What is being asked: Only the text of the records, copied exactly, is wanted; no pictures.

==== Data ====

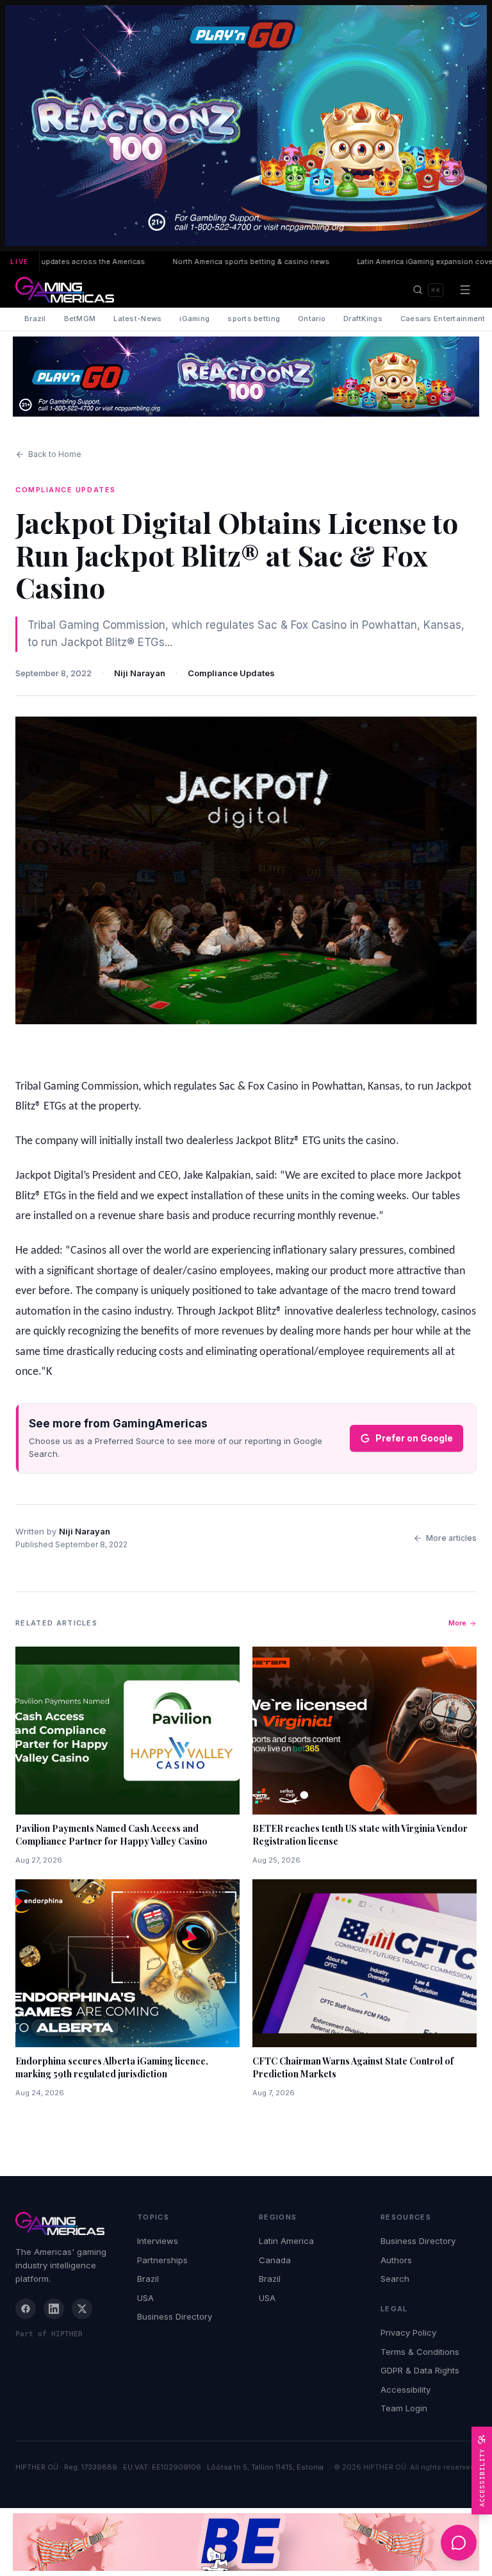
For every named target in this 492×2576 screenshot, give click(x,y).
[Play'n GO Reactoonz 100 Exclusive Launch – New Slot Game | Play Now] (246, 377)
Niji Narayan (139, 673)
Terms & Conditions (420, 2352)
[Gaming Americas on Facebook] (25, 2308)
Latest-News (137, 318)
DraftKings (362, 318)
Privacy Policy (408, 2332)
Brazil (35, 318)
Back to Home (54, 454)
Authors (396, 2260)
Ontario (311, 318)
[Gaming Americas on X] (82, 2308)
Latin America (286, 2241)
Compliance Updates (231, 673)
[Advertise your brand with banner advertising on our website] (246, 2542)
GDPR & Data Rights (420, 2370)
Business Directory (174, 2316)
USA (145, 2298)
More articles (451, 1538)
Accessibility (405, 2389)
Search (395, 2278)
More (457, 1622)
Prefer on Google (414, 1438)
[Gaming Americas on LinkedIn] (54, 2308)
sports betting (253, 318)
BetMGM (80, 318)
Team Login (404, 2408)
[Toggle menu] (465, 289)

====

Written answer:
For every named target in this 492×2576 screenshot, give click(x,y).
[Play'n GO Reactoonz 100 Exclusive Launch – New Slot Game | Play Now] (246, 377)
Niji Narayan (139, 673)
Terms & Conditions (420, 2352)
[Gaming Americas on Facebook] (25, 2308)
Latest-News (137, 318)
DraftKings (362, 318)
Privacy Policy (408, 2332)
Brazil (35, 318)
Back to Home (54, 454)
Authors (396, 2260)
Ontario (311, 318)
[Gaming Americas on X] (82, 2308)
Latin America (286, 2241)
Compliance Updates (231, 673)
[Advertise your brand with banner advertising on our website] (246, 2542)
GDPR & Data Rights (420, 2370)
Business Directory (174, 2316)
USA (145, 2298)
More articles (451, 1538)
Accessibility (405, 2389)
Search (395, 2278)
More (457, 1622)
Prefer on Google (414, 1438)
[Gaming Americas on LinkedIn] (54, 2308)
sports betting (253, 318)
BetMGM (80, 318)
Team Login (404, 2408)
[Toggle menu] (465, 289)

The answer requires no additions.